Mystery seems to part of the nowadays.
In wars and rumors of wars, earthquakes and pestilence, understanding of the great scheme of things seems to be drowned in an unknown pool of mystery — unless one considers the GOP presidential race, where there’s absolutely nothing but puzzlement, but no mystery — and the wave of unprecedented problems appears to have come from nowhere, but actually have been here all along.
We live in a most-interesting age.
(Illustration found here).
And in the recent death of Kim Jong il is another mystery — how did he live as long as he did?
The answer: By being an international village-idiot man of mystery, who was fairly smart.
From Time magazine this past Wednesday:
Soon after U.S. President George W. Bush branded North Korea a member of the “axis of evil” in 2002, Kim travelled to Russia to meet with then President Vladimir Putin, and he asked Pulikovsky to do him a peculiar favor.
“He told me, ‘Konstantin, when the official meeting [with Putin] is over, I want to sit down with him in private for ten minutes, with no one in the room, not even interpreters. I need to tell him something.”
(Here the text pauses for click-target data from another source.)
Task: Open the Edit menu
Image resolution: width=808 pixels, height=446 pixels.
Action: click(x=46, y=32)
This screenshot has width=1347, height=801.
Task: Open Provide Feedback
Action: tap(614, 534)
That evening, the private meeting was arranged, and as Pulikovsky escorted Kim back toward the border afterward, his curiosity got to him.
“I asked him, ‘Comrade Kim, if it’s no secret, why did you need these ten minutes?'” Pulikovsky says.
“And he smiled at me and said, ‘What’s the difference? The point is for Bush to wonder what we were talking about.’
For me that was classic Kim.
He always found some way to get snagged in your thoughts, to make himself into a mystery.”
And he did indeed drive George Jr. even more crazed than he already is and helped foster the fright of a North Korea.
This week a natural mystery — a metallic ball fell out of the sky onto the plains of Africa’s Namibia, although the object has been called “man made,” what it is and exactly where it came from is…
From Australia’s ABC News:
The hollow ball with a circumference of 1.1 metres was found near a village in the north of the country some 750 kilometres from the capital Windhoek, according to police forensics director Paul Ludik.
Locals had heard several small explosions a few days beforehand, he said.
With a diameter of 35 centimetres, the ball has a rough surface and appears to consist of “two halves welded together”.
It was made of a “metal alloy known to man” and weighed six kilograms, Mr Ludik said.
The ball was found 18 metres from its landing spot, a hole 33 centimetres deep and 3.8 metres wide.
Several such balls have dropped in southern Africa, Australia and Latin America in the past 20 years.
Life is getting real peculiar when big, metal balls start falling from the sky — Chicken Little don’t know shit.